## Directions
Please, without the pictures, restate every entry exactly.

## Provided entries
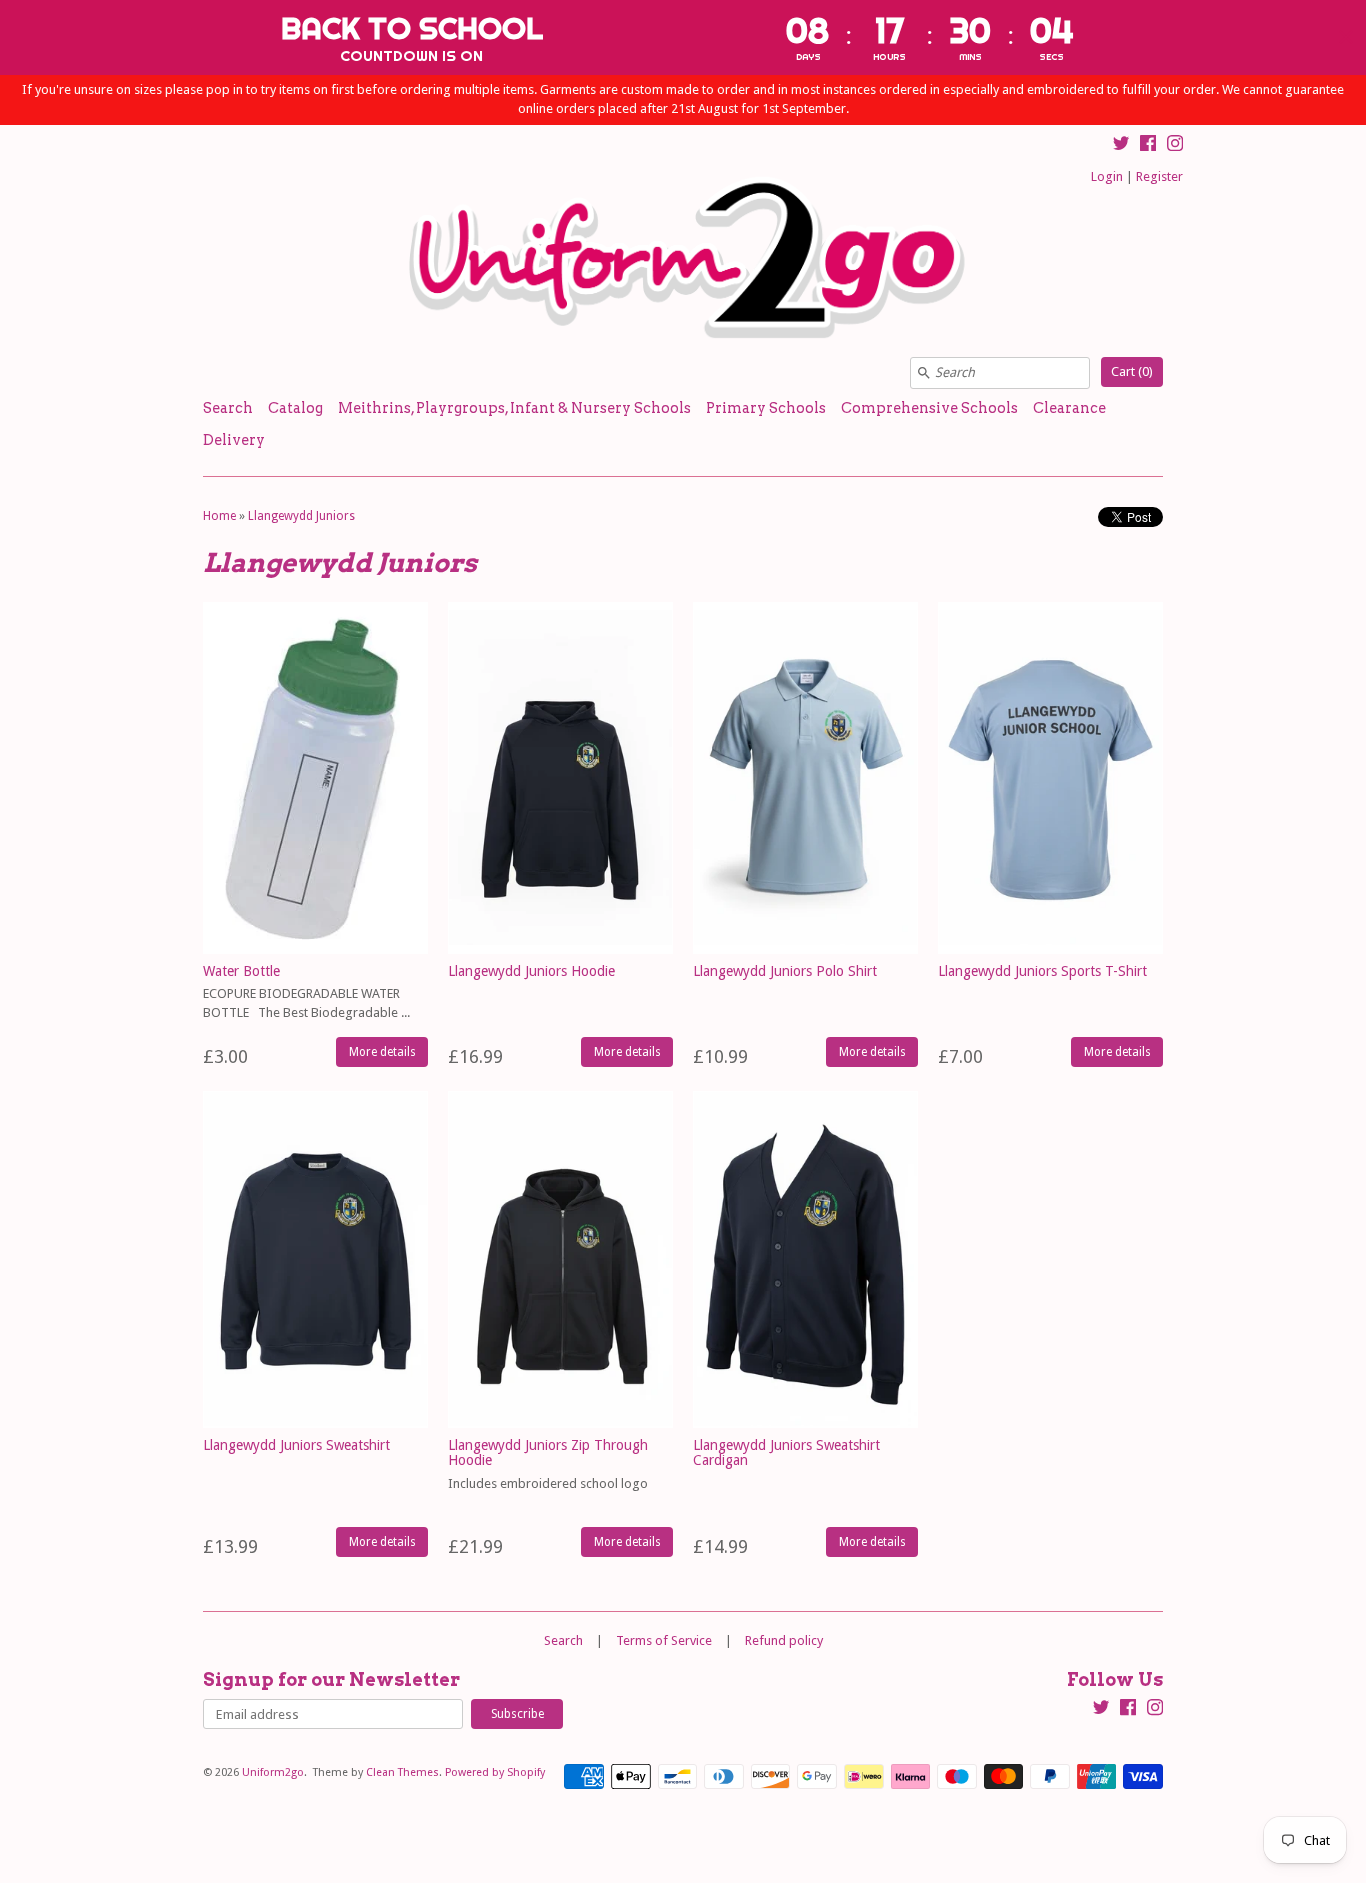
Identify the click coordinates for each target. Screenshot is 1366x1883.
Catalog (295, 408)
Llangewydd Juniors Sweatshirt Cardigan (786, 1452)
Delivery (234, 440)
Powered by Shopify (495, 1772)
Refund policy (784, 1640)
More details (382, 1052)
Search (228, 408)
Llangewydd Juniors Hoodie (531, 971)
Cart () (1132, 371)
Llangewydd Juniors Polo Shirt (785, 971)
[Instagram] (1175, 146)
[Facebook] (1148, 146)
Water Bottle (241, 971)
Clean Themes (402, 1772)
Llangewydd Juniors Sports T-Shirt (1042, 971)
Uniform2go (273, 1772)
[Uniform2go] (683, 258)
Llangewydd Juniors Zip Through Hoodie (548, 1452)
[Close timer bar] (1346, 37)
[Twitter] (1121, 146)
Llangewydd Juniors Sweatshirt (296, 1445)
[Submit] (924, 373)
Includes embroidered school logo (548, 1483)
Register (1159, 176)
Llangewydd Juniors (301, 516)
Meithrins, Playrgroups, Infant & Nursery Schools (514, 408)
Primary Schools (766, 408)
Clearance (1069, 408)
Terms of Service (664, 1640)
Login (1107, 176)
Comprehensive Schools (929, 408)
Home (219, 516)
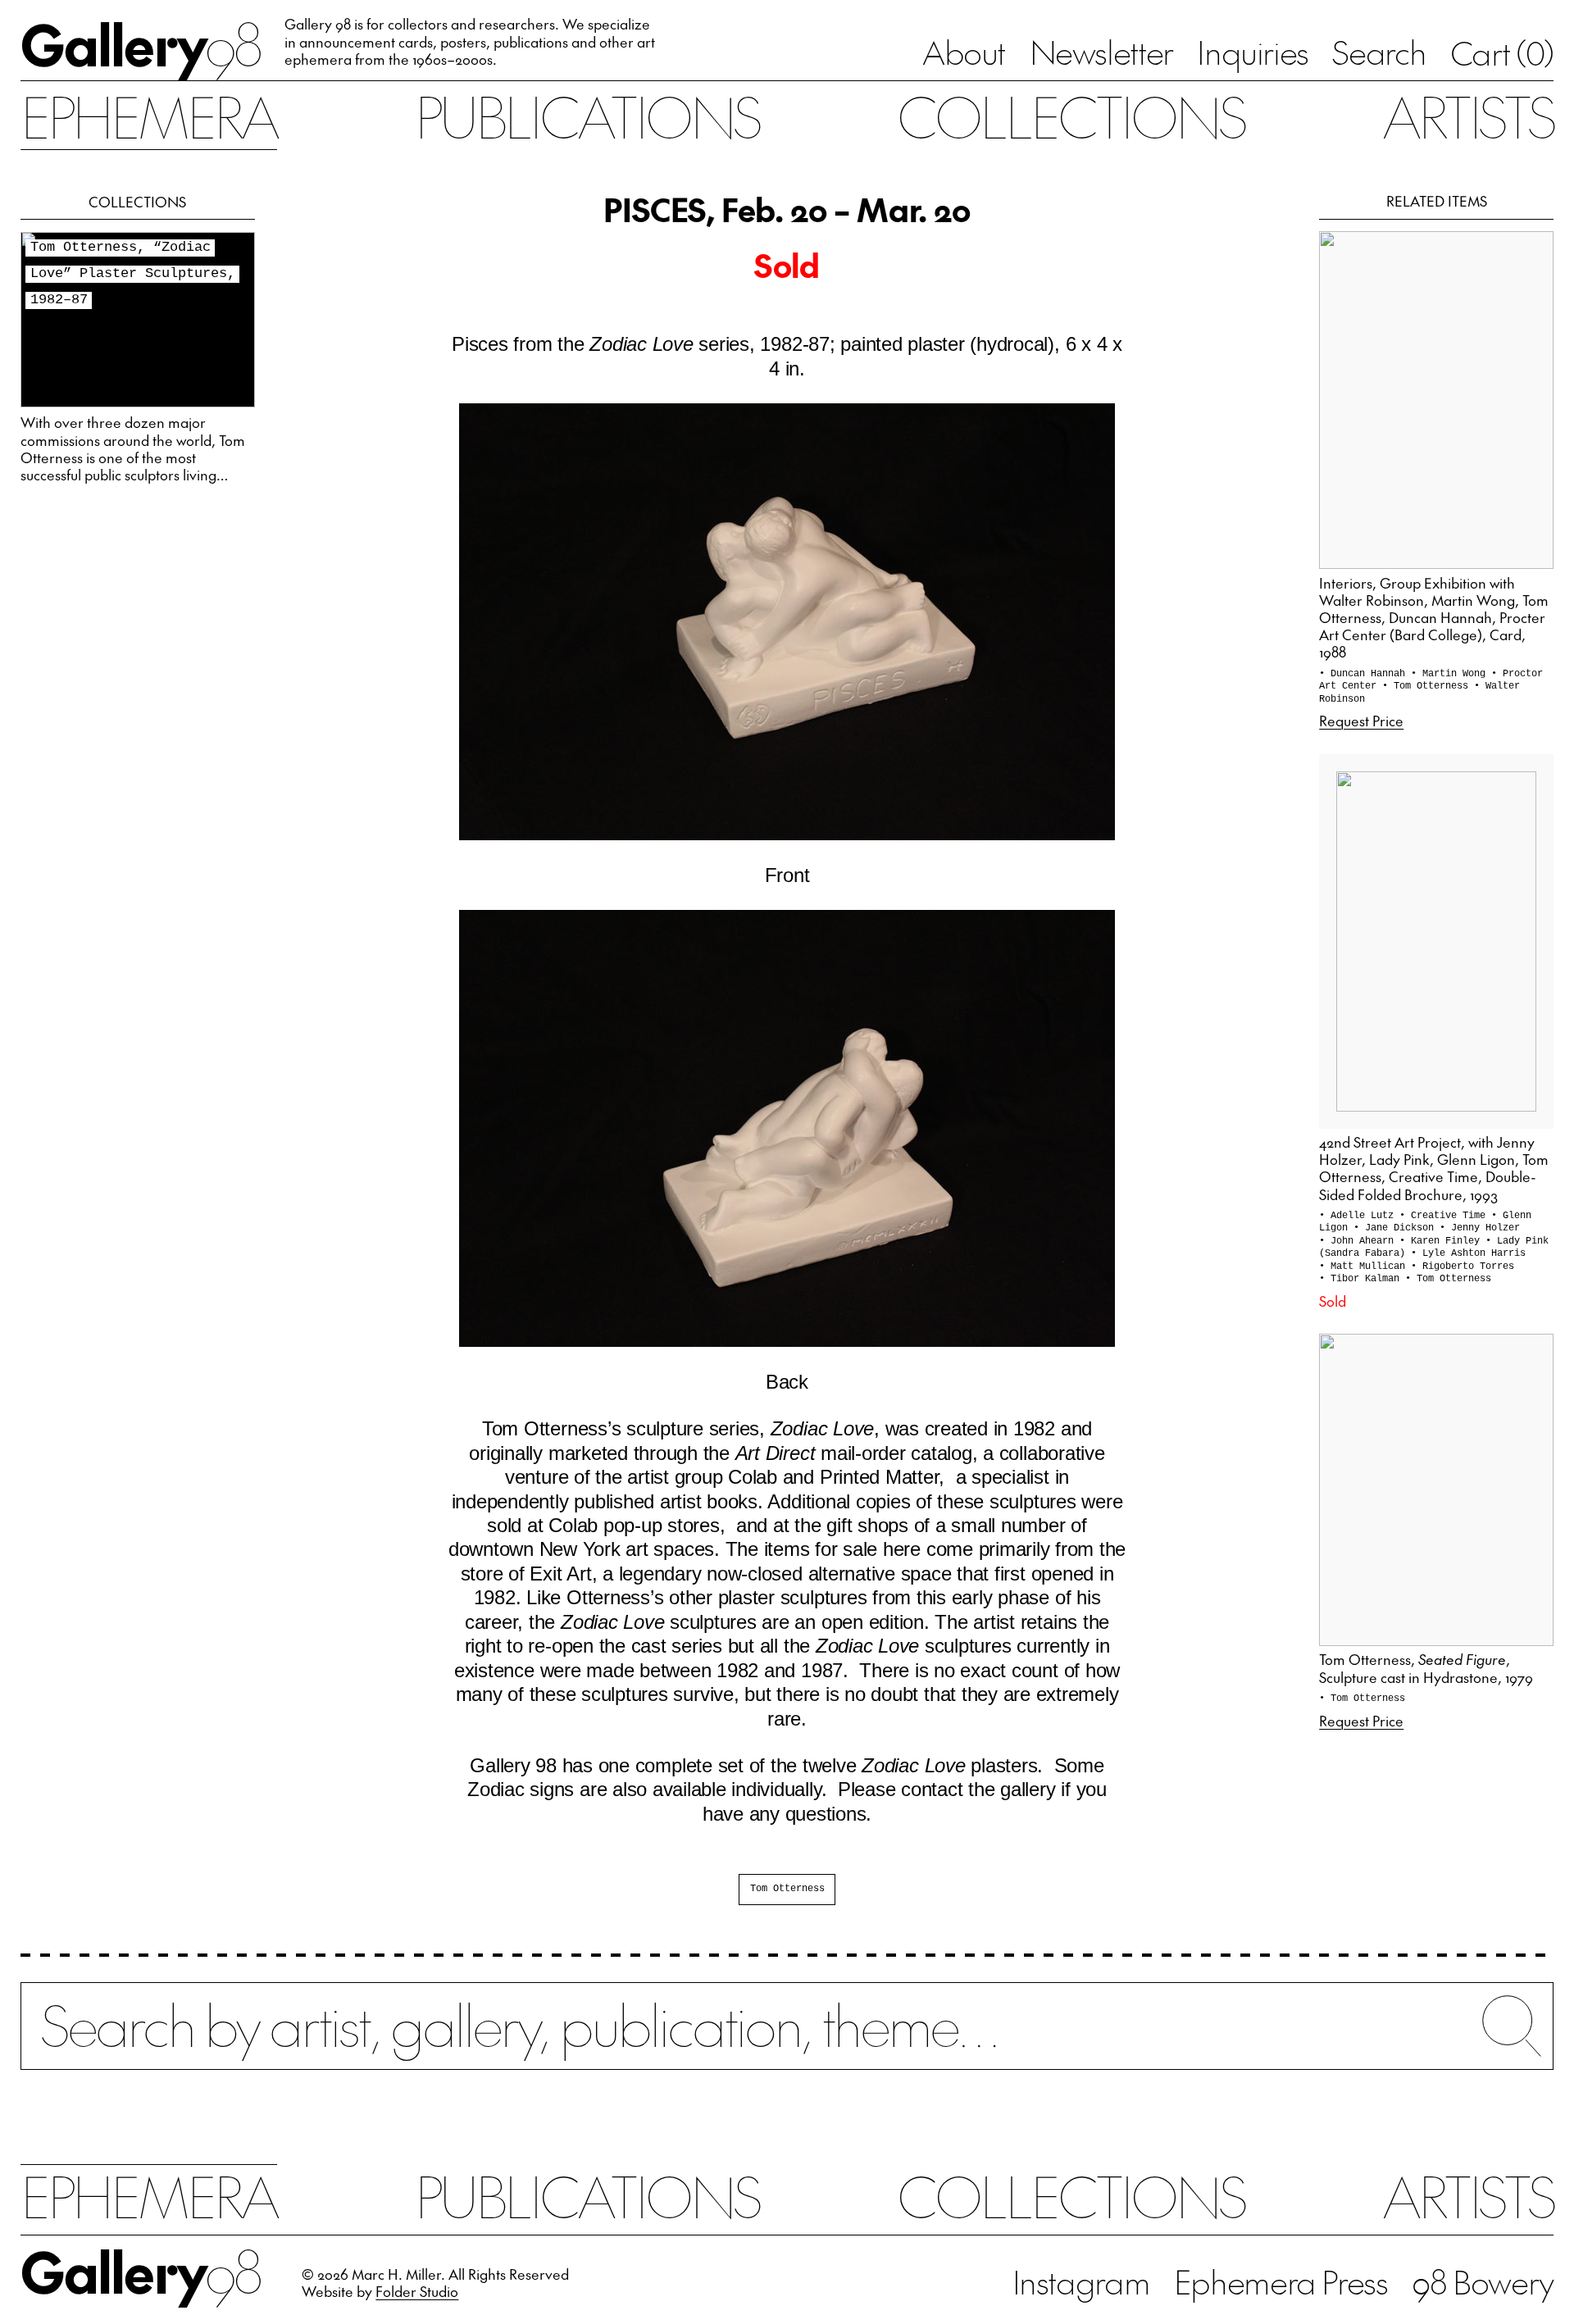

## Written solution
Identify the click coordinates for each target. Screenshot is 1366x1883.
Catalog (295, 408)
Llangewydd Juniors Sweatshirt Cardigan (786, 1452)
Delivery (234, 440)
Powered by Shopify (495, 1772)
Refund policy (784, 1640)
More details (382, 1052)
Search (228, 408)
Llangewydd Juniors Hoodie (531, 971)
Cart () (1132, 371)
Llangewydd Juniors Polo Shirt (785, 971)
[Instagram] (1175, 146)
[Facebook] (1148, 146)
Water Bottle (241, 971)
Clean Themes (402, 1772)
Llangewydd Juniors Sports T-Shirt (1042, 971)
Uniform2go (273, 1772)
[Uniform2go] (683, 258)
Llangewydd Juniors Zip Through Hoodie (548, 1452)
[Close timer bar] (1346, 37)
[Twitter] (1121, 146)
Llangewydd Juniors Sweatshirt (296, 1445)
[Submit] (924, 373)
Includes embroidered school logo (548, 1483)
Register (1159, 176)
Llangewydd Juniors (301, 516)
Meithrins, Playrgroups, Infant & Nursery Schools (514, 408)
Primary Schools (766, 408)
Clearance (1069, 408)
Terms of Service (664, 1640)
Login (1107, 176)
Comprehensive Schools (929, 408)
Home (219, 516)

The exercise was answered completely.